EXERCISE PROMPT
Set all the entries down once more, with nothing altered.

EXTRACTED MATERIAL
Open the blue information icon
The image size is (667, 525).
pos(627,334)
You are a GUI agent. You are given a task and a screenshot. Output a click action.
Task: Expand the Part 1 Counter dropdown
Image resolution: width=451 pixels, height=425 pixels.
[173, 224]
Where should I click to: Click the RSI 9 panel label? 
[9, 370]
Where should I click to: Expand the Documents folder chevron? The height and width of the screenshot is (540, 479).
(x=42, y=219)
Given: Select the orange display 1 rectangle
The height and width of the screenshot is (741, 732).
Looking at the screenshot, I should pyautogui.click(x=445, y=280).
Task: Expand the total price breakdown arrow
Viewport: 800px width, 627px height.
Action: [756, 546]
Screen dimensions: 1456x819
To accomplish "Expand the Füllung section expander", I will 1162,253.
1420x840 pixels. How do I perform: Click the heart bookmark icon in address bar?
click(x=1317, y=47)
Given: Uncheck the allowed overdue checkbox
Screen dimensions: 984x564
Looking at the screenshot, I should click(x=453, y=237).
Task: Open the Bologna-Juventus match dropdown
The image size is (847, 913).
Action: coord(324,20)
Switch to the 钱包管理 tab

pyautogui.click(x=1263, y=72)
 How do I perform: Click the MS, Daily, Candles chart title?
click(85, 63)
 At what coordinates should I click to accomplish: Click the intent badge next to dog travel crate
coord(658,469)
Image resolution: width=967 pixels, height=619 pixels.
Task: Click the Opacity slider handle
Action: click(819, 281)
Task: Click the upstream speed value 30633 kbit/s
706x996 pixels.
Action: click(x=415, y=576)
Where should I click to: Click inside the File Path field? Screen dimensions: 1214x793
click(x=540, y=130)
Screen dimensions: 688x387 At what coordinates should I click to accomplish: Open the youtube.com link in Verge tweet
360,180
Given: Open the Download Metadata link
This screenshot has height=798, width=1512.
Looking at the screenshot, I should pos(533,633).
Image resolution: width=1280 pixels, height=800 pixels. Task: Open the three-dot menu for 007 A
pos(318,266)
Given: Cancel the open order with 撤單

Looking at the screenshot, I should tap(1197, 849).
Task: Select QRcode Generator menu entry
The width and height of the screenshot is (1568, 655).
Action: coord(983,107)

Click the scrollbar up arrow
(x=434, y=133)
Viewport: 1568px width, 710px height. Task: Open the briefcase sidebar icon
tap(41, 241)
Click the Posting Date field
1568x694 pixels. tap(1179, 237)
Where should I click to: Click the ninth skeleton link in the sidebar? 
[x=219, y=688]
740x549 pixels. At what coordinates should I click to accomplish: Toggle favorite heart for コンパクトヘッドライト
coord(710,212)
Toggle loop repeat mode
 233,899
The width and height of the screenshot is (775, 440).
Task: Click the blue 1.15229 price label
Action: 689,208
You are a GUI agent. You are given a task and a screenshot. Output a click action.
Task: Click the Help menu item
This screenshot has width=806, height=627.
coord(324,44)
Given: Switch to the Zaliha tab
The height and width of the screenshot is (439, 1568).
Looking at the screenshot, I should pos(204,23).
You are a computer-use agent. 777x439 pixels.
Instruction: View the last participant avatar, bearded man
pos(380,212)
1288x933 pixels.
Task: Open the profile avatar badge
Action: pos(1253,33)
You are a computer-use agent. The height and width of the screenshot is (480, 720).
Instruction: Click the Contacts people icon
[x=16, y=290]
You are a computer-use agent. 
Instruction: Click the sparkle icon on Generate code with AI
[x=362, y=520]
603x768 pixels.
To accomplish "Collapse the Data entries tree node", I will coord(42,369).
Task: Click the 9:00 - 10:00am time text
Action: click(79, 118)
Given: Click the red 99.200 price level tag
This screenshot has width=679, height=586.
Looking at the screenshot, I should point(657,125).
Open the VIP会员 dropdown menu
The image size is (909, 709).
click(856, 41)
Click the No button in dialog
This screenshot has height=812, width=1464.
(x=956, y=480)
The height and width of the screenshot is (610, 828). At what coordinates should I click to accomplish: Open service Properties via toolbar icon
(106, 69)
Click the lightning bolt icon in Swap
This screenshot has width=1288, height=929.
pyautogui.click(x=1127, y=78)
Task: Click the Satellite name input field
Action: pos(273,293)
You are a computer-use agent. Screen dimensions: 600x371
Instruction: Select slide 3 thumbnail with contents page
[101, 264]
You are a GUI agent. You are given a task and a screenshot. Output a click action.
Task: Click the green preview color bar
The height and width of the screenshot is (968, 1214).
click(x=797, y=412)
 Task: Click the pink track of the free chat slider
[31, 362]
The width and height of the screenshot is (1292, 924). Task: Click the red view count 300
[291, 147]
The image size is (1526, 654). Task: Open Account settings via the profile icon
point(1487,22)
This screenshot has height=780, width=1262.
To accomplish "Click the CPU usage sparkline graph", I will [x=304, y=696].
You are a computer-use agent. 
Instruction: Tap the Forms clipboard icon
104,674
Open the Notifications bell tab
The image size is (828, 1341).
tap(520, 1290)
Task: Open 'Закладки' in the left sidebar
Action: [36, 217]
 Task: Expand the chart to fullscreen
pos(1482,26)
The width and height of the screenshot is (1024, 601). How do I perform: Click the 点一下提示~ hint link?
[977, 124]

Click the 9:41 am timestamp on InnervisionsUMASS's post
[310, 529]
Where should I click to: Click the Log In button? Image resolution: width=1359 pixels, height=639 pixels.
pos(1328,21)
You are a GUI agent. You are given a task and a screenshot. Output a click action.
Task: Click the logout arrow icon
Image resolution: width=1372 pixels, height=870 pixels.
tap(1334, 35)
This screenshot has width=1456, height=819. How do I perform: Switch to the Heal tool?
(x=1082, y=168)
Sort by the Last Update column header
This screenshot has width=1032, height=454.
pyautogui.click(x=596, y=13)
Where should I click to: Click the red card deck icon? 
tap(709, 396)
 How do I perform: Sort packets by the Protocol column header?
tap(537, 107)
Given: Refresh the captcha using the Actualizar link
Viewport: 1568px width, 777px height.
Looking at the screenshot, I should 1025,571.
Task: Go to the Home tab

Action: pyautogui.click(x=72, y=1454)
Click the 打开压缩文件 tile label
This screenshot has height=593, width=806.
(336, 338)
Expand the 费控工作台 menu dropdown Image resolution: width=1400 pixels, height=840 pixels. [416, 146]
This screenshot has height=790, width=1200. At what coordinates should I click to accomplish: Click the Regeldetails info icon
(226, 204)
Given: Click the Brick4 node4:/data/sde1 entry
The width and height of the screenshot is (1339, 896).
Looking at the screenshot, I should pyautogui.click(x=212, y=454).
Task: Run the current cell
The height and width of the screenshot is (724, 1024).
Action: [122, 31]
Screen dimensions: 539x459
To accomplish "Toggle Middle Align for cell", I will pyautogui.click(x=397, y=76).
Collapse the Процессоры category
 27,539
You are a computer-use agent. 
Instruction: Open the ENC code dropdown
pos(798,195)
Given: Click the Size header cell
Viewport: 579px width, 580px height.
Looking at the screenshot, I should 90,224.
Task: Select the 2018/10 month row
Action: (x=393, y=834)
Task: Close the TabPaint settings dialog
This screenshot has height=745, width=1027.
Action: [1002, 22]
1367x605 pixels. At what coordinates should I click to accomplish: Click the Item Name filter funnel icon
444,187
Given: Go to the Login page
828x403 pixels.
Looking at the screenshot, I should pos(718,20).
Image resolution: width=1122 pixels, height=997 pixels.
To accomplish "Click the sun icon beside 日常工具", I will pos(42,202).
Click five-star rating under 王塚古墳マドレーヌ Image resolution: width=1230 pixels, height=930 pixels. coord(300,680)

EXPECTED ANSWER
Open the blue information icon
The image size is (667, 525).
pos(627,334)
You are a GUI agent. You are given a task and a screenshot. Output a click action.
Task: Expand the Part 1 Counter dropdown
Image resolution: width=451 pixels, height=425 pixels.
[173, 224]
Where should I click to: Click the RSI 9 panel label? 
[9, 370]
Where should I click to: Expand the Documents folder chevron? The height and width of the screenshot is (540, 479).
(x=42, y=219)
Given: Select the orange display 1 rectangle
The height and width of the screenshot is (741, 732).
Looking at the screenshot, I should pyautogui.click(x=445, y=280).
Task: Expand the total price breakdown arrow
Viewport: 800px width, 627px height.
Action: [756, 546]
Screen dimensions: 1456x819
To accomplish "Expand the Füllung section expander", I will 1162,253.
1420x840 pixels. How do I perform: Click the heart bookmark icon in address bar?
click(x=1317, y=47)
Given: Uncheck the allowed overdue checkbox
Screen dimensions: 984x564
Looking at the screenshot, I should click(x=453, y=237).
Task: Open the Bologna-Juventus match dropdown
The image size is (847, 913).
Action: coord(324,20)
Switch to the 钱包管理 tab

pyautogui.click(x=1263, y=72)
 How do I perform: Click the MS, Daily, Candles chart title?
click(85, 63)
 At what coordinates should I click to accomplish: Click the intent badge next to dog travel crate
coord(658,469)
Image resolution: width=967 pixels, height=619 pixels.
Task: Click the Opacity slider handle
Action: click(819, 281)
Task: Click the upstream speed value 30633 kbit/s
706x996 pixels.
Action: click(x=415, y=576)
Where should I click to: Click inside the File Path field? Screen dimensions: 1214x793
click(x=540, y=130)
Screen dimensions: 688x387 At what coordinates should I click to accomplish: Open the youtube.com link in Verge tweet
360,180
Given: Open the Download Metadata link
This screenshot has height=798, width=1512.
Looking at the screenshot, I should pos(533,633).
Image resolution: width=1280 pixels, height=800 pixels. Task: Open the three-dot menu for 007 A
pos(318,266)
Given: Cancel the open order with 撤單

Looking at the screenshot, I should tap(1197, 849).
Task: Select QRcode Generator menu entry
The width and height of the screenshot is (1568, 655).
Action: coord(983,107)

Click the scrollbar up arrow
(x=434, y=133)
Viewport: 1568px width, 710px height. Task: Open the briefcase sidebar icon
tap(41, 241)
Click the Posting Date field
1568x694 pixels. tap(1179, 237)
Where should I click to: Click the ninth skeleton link in the sidebar? 
[x=219, y=688]
740x549 pixels. At what coordinates should I click to accomplish: Toggle favorite heart for コンパクトヘッドライト
coord(710,212)
Toggle loop repeat mode
 233,899
The width and height of the screenshot is (775, 440).
Task: Click the blue 1.15229 price label
Action: 689,208
You are a GUI agent. You are given a task and a screenshot. Output a click action.
Task: Click the Help menu item
This screenshot has width=806, height=627.
coord(324,44)
Given: Switch to the Zaliha tab
The height and width of the screenshot is (439, 1568).
Looking at the screenshot, I should pos(204,23).
You are a computer-use agent. 777x439 pixels.
Instruction: View the last participant avatar, bearded man
pos(380,212)
1288x933 pixels.
Task: Open the profile avatar badge
Action: pos(1253,33)
You are a computer-use agent. The height and width of the screenshot is (480, 720).
Instruction: Click the Contacts people icon
[x=16, y=290]
You are a computer-use agent. 
Instruction: Click the sparkle icon on Generate code with AI
[x=362, y=520]
603x768 pixels.
To accomplish "Collapse the Data entries tree node", I will coord(42,369).
Task: Click the 9:00 - 10:00am time text
Action: click(79, 118)
Given: Click the red 99.200 price level tag
This screenshot has width=679, height=586.
Looking at the screenshot, I should point(657,125).
Open the VIP会员 dropdown menu
The image size is (909, 709).
click(856, 41)
Click the No button in dialog
This screenshot has height=812, width=1464.
(x=956, y=480)
The height and width of the screenshot is (610, 828). At what coordinates should I click to accomplish: Open service Properties via toolbar icon
(106, 69)
Click the lightning bolt icon in Swap
This screenshot has width=1288, height=929.
pyautogui.click(x=1127, y=78)
Task: Click the Satellite name input field
Action: pos(273,293)
You are a computer-use agent. Screen dimensions: 600x371
Instruction: Select slide 3 thumbnail with contents page
[101, 264]
You are a GUI agent. You are given a task and a screenshot. Output a click action.
Task: Click the green preview color bar
The height and width of the screenshot is (968, 1214).
click(x=797, y=412)
 Task: Click the pink track of the free chat slider
[31, 362]
The width and height of the screenshot is (1292, 924). Task: Click the red view count 300
[291, 147]
The image size is (1526, 654). Task: Open Account settings via the profile icon
point(1487,22)
This screenshot has height=780, width=1262.
To accomplish "Click the CPU usage sparkline graph", I will [x=304, y=696].
You are a computer-use agent. 
Instruction: Tap the Forms clipboard icon
104,674
Open the Notifications bell tab
The image size is (828, 1341).
tap(520, 1290)
Task: Open 'Закладки' in the left sidebar
Action: [36, 217]
 Task: Expand the chart to fullscreen
pos(1482,26)
The width and height of the screenshot is (1024, 601). How do I perform: Click the 点一下提示~ hint link?
[977, 124]

Click the 9:41 am timestamp on InnervisionsUMASS's post
[310, 529]
Where should I click to: Click the Log In button? Image resolution: width=1359 pixels, height=639 pixels.
pos(1328,21)
You are a GUI agent. You are given a task and a screenshot. Output a click action.
Task: Click the logout arrow icon
Image resolution: width=1372 pixels, height=870 pixels.
tap(1334, 35)
This screenshot has width=1456, height=819. How do I perform: Switch to the Heal tool?
(x=1082, y=168)
Sort by the Last Update column header
This screenshot has width=1032, height=454.
pyautogui.click(x=596, y=13)
Where should I click to: Click the red card deck icon? 
tap(709, 396)
 How do I perform: Sort packets by the Protocol column header?
tap(537, 107)
Given: Refresh the captcha using the Actualizar link
Viewport: 1568px width, 777px height.
Looking at the screenshot, I should 1025,571.
Task: Go to the Home tab

Action: pyautogui.click(x=72, y=1454)
Click the 打开压缩文件 tile label
This screenshot has height=593, width=806.
(336, 338)
Expand the 费控工作台 menu dropdown Image resolution: width=1400 pixels, height=840 pixels. [416, 146]
This screenshot has height=790, width=1200. At what coordinates should I click to accomplish: Click the Regeldetails info icon
(226, 204)
Given: Click the Brick4 node4:/data/sde1 entry
The width and height of the screenshot is (1339, 896).
Looking at the screenshot, I should pyautogui.click(x=212, y=454).
Task: Run the current cell
The height and width of the screenshot is (724, 1024).
Action: [122, 31]
Screen dimensions: 539x459
To accomplish "Toggle Middle Align for cell", I will pyautogui.click(x=397, y=76).
Collapse the Процессоры category
 27,539
You are a computer-use agent. 
Instruction: Open the ENC code dropdown
pos(798,195)
Given: Click the Size header cell
Viewport: 579px width, 580px height.
Looking at the screenshot, I should 90,224.
Task: Select the 2018/10 month row
Action: (x=393, y=834)
Task: Close the TabPaint settings dialog
This screenshot has height=745, width=1027.
Action: [1002, 22]
1367x605 pixels. At what coordinates should I click to accomplish: Click the Item Name filter funnel icon
444,187
Given: Go to the Login page
828x403 pixels.
Looking at the screenshot, I should pos(718,20).
Image resolution: width=1122 pixels, height=997 pixels.
To accomplish "Click the sun icon beside 日常工具", I will pos(42,202).
Click five-star rating under 王塚古墳マドレーヌ Image resolution: width=1230 pixels, height=930 pixels. coord(300,680)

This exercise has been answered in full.